A recent decision by the federal government to take some 300 acres of Mashpee Wampanoag land out of federal trust does not affect the Wampanoag Tribe of Gay Head (Aquinnah), but it speaks volumes about the political climate currently facing native peoples across the country, tribal chairwoman Cheryl Andrews-Maltais said this week.

“Our tribal lands are not in peril of having its trust status changed,” Ms. Andrews-Maltais said in a text message to the Gazette Tuesday. “However, it’s an indication of the climate that we, as all tribes face, with regard to getting any additional land into trust.”

Last week the Secretary of the Interior announced that approximately 150 acres of reservation land in Mashpee and 170 acres in Taunton would be taken out of federal trust. The decision followed a February ruling by the U.S. Court of Appeals that the federal government did not have the authority to take the land into trust in 2015. The ruling upholds an earlier lower court decision.

The Mashpees have been planning to build a $1 billion casino on their Taunton property, but the federal trust designation was required in order for the project to go forward.

By contrast, some 400 acres of Gay Head tribal lands that were taken into federal trust in the 1980s as part of a land claims settlement, are permanently protected under a governmental pact.

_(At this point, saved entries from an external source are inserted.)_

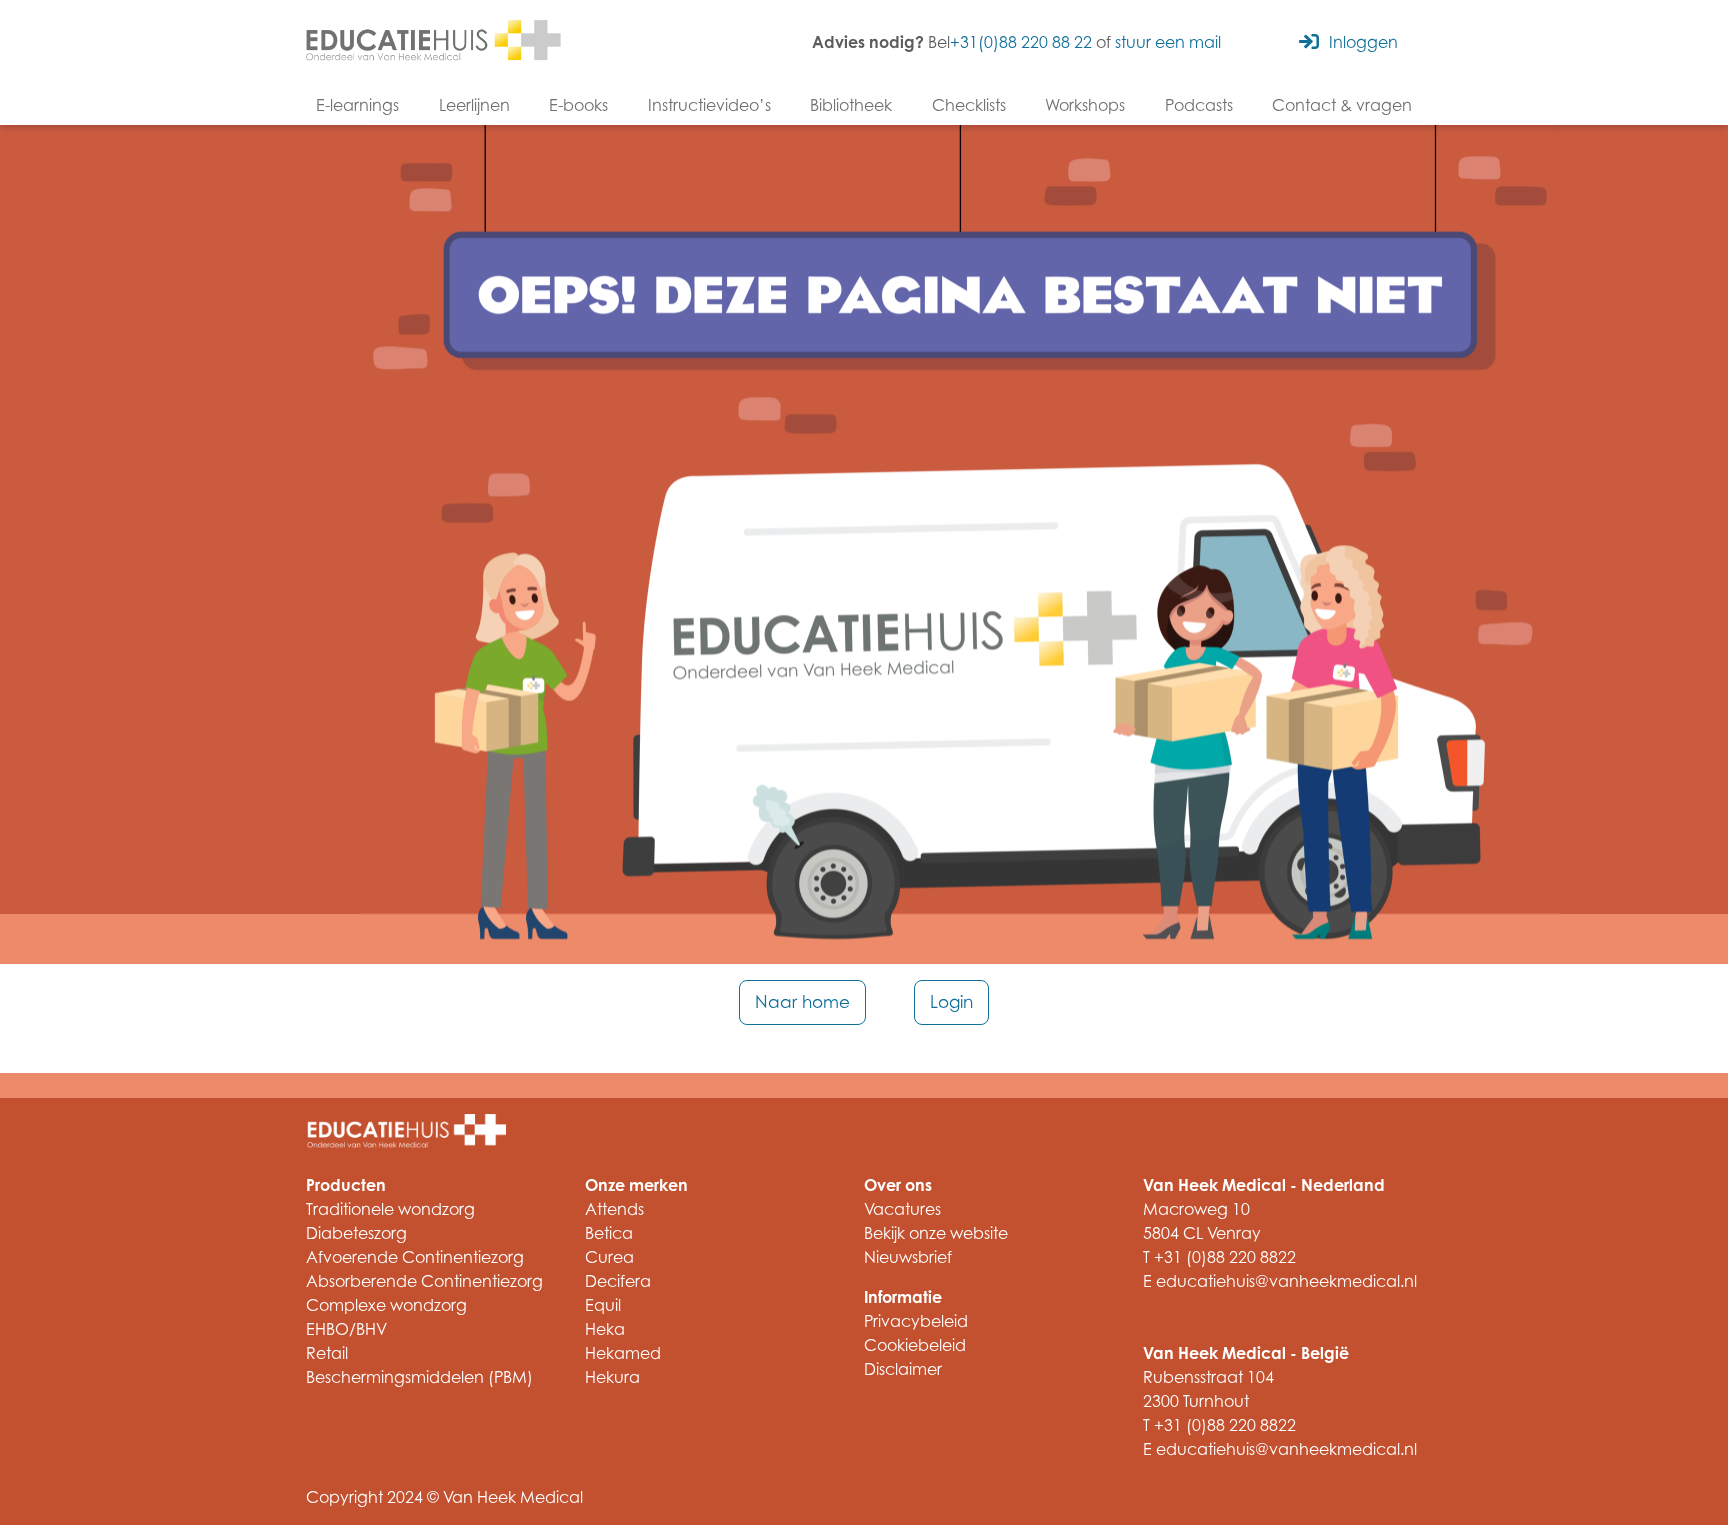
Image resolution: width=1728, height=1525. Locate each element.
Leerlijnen (474, 105)
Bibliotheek (851, 105)
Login (951, 1002)
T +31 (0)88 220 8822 (1219, 1257)
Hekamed (623, 1353)
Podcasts (1199, 105)
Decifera (618, 1281)
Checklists (969, 105)
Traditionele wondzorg (390, 1209)
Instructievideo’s (709, 105)
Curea (609, 1257)
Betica (609, 1233)
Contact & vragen (1342, 105)
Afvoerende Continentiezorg (415, 1257)
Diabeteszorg (356, 1233)
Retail (327, 1353)
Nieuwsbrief (908, 1257)
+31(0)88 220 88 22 (1021, 42)
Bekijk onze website (936, 1233)
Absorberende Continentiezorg (424, 1281)
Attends (614, 1209)
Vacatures (902, 1209)
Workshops (1085, 105)
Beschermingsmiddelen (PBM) (419, 1377)
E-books (578, 105)
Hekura (612, 1377)
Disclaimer (903, 1369)
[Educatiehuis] (433, 42)
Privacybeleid (916, 1321)
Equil (603, 1305)
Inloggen (1363, 42)
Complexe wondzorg (386, 1305)
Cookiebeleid (915, 1345)
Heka (605, 1329)
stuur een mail (1168, 42)
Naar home (802, 1002)
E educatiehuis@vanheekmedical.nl (1280, 1281)
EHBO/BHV (346, 1329)
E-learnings (357, 105)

Ms. Andrews-Maltais explained the legal particulars that permanently protect the Gay Head tribal lands.

“Congress specifically instructed the Secretary of the Interior to take lands into trust on our behalf, as part of the federal law known as the Massachusetts Indian Land Claims Settlement Act,” she wrote. “Since this was an expressed intent of Congress, authorizing, and more importantly, directing the Secretary of the Interior to take land into trust for our tribe; our trust lands are outside the impacts of this decision and action.”

In 1987 the Vineyard Wampanoags were the first Native American tribe in Massachusetts to win federal recognition.

The Masphees won federal recognition in 2007. In 2012, a year after casino gambling became legal in Massachusetts, former Gov. Deval Patrick awarded the Mashpee tribe the sole state license reserved for a recognized Native American tribe. But the tribe has struggled to get its project off the ground.

The Vineyard Wampanoag tribe has been pursuing its own plans to build a bingo hall gaming facility on tribal land in Aquinnah, but that project is stalled as the tribe and town remain mired in court over the issue of building permits. The long-running legal dispute is now before the U.S. Court of Appeals First Circuit.

The Mashpee Wampanoag tribe is a separate entity from the Aquinnah Wampanoags, with approximately 2,600 tribal members who live on Cape Cod, primarily in Mashpee. The Aquinnah tribe has approximately 1,200 members, about 300 of them living on Martha’s Vineyard.

But there is cultural crossover between the two tribes, whose members attend events on both sides of the Sound, including annual powwows. A native language reclamation project, which includes instruction in Wôpanâak for school children, has also involved members of both tribes.

Ms. Andrews-Maltais excoriated the recent action by the federal government against her sister tribe, calling it “unnecessary and hostile.” She said the Secretary of the Interior should be supporting tribes, rather than removing their lands from trust, during the pandemic.

She said recent events harked back to the “termination era” between the 1940s and 1960s, when the federal government removed aid, services, protections and reservation lands from tribes in an effort to promote assimilation.

“The Department of the Interior, as our cognizant agency, is supposed to be working on behalf of tribes (Indian Country), and should be doing their absolute level best to add to tribal homelands, not working at taking lands away,” the tribal chairwoman said.